BEGIN Recorded information

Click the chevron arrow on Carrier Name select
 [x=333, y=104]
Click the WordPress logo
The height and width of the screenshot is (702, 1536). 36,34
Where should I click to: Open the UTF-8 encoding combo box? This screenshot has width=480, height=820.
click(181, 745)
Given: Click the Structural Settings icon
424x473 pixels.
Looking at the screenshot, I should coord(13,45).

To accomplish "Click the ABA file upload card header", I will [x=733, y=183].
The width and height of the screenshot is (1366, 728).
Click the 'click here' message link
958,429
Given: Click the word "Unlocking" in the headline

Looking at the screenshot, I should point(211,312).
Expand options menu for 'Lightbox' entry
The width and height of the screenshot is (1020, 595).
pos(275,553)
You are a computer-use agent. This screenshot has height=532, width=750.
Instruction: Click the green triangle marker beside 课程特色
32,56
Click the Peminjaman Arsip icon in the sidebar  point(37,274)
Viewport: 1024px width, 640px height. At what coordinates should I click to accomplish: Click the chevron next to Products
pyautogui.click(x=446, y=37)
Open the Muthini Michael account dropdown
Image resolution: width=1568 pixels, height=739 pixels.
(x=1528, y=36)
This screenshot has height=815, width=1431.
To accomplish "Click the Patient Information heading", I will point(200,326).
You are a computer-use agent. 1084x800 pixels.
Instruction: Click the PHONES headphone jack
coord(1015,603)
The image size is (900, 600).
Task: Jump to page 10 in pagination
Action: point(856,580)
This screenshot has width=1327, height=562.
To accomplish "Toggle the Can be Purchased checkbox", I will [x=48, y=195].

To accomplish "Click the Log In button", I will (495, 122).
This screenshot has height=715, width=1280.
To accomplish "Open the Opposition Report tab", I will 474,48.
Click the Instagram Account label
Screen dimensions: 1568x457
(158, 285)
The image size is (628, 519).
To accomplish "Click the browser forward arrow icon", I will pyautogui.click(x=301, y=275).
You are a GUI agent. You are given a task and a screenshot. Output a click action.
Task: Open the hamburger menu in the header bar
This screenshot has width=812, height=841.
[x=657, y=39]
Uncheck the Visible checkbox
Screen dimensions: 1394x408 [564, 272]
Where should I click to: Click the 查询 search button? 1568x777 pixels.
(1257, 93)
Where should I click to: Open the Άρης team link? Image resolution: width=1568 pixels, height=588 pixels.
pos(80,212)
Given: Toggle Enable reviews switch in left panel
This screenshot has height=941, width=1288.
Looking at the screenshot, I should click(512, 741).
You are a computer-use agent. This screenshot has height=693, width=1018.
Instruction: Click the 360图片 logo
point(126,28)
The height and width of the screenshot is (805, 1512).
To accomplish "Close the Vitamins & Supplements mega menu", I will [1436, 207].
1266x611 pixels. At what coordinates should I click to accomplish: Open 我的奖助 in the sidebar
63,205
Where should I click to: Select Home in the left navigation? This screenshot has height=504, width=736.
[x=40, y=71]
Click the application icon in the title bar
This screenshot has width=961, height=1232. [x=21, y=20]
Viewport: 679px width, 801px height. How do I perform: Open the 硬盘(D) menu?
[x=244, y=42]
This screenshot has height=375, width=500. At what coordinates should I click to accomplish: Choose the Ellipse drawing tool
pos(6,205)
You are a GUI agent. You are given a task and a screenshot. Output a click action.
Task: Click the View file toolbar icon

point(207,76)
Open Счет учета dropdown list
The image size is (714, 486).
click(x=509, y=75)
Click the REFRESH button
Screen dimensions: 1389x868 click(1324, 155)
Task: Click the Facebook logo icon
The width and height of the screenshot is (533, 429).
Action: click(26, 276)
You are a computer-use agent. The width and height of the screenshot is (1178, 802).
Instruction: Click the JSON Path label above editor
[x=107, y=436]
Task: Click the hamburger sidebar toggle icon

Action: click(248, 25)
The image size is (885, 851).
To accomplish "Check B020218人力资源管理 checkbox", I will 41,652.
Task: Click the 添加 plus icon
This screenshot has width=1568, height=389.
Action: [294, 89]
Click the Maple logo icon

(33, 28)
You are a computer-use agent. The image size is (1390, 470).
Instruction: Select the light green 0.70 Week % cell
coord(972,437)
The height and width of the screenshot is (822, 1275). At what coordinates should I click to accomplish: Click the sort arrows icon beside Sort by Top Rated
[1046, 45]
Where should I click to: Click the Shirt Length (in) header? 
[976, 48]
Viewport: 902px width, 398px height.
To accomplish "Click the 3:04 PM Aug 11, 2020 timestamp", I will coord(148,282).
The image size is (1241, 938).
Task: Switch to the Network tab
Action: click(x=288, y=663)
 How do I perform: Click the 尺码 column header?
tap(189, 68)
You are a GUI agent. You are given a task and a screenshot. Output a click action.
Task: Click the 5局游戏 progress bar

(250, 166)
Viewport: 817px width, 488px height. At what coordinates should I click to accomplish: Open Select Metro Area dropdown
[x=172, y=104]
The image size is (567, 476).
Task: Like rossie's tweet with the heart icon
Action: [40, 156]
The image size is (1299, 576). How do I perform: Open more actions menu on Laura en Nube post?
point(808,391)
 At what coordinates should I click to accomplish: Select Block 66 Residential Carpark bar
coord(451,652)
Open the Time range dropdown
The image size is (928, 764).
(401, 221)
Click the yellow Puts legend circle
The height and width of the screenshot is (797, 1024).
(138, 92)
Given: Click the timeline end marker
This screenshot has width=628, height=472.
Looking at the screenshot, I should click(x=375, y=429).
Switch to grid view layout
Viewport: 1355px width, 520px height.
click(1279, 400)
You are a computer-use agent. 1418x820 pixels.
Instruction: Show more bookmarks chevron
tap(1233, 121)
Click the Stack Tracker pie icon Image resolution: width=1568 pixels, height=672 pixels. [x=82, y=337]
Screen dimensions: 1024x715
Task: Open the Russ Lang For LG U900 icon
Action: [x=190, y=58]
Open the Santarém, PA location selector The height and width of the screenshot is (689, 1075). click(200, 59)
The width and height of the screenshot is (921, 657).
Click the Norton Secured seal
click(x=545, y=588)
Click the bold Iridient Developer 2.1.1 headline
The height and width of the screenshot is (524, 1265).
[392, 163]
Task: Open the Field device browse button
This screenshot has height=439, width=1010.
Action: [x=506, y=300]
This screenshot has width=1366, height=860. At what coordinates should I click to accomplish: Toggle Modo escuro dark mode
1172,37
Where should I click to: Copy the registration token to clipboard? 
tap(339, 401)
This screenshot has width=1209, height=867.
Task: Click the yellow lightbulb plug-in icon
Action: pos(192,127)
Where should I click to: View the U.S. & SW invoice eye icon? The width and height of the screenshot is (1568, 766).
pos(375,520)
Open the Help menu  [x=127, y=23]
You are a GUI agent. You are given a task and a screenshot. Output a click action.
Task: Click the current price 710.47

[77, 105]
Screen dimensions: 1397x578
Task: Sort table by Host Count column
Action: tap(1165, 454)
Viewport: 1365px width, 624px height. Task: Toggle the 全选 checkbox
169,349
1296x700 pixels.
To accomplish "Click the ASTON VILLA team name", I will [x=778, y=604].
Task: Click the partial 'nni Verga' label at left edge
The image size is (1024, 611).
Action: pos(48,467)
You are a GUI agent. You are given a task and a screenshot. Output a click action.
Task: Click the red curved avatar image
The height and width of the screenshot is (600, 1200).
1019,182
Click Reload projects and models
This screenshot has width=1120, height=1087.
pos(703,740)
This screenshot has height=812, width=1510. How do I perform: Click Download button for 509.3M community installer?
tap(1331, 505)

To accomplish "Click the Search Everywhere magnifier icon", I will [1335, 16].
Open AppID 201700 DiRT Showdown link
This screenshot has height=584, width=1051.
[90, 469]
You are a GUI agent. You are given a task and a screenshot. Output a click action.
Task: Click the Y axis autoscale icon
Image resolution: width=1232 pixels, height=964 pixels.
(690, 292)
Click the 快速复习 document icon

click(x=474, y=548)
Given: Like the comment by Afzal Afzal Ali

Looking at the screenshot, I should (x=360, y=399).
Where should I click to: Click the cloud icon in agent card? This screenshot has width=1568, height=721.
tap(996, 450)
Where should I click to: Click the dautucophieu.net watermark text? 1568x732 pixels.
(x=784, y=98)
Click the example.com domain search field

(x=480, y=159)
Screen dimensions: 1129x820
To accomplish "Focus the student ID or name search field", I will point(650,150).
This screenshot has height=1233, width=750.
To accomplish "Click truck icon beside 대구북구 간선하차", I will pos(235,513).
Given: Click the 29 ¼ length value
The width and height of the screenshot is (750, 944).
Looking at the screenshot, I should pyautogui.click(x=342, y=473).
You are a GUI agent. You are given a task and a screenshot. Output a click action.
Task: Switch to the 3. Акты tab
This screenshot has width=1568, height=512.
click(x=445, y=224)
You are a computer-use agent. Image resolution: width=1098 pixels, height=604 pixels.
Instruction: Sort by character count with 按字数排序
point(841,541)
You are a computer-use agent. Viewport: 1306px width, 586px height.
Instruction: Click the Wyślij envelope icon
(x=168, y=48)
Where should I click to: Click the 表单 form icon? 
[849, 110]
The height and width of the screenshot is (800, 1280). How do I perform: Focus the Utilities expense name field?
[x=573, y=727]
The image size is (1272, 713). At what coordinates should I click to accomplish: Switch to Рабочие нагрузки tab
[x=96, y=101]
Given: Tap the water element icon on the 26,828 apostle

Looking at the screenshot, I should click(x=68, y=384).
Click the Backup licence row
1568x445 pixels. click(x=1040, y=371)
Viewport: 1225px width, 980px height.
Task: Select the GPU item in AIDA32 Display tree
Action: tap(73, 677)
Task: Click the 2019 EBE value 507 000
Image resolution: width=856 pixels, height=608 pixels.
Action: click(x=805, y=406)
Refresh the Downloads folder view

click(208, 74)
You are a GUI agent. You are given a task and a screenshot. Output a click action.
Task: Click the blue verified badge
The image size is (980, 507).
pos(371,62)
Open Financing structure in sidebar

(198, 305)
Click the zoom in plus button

END Recorded information

Beginning from the line that contains "The image size is (1272, 713).", give each line again exactly, through the final line of the records.

The image size is (1272, 713). At what coordinates should I click to accomplish: Switch to Рабочие нагрузки tab
[x=96, y=101]
Given: Tap the water element icon on the 26,828 apostle

Looking at the screenshot, I should click(x=68, y=384).
Click the Backup licence row
1568x445 pixels. click(x=1040, y=371)
Viewport: 1225px width, 980px height.
Task: Select the GPU item in AIDA32 Display tree
Action: tap(73, 677)
Task: Click the 2019 EBE value 507 000
Image resolution: width=856 pixels, height=608 pixels.
Action: click(x=805, y=406)
Refresh the Downloads folder view

click(208, 74)
You are a GUI agent. You are given a task and a screenshot. Output a click action.
Task: Click the blue verified badge
The image size is (980, 507).
pos(371,62)
Open Financing structure in sidebar

(198, 305)
Click the zoom in plus button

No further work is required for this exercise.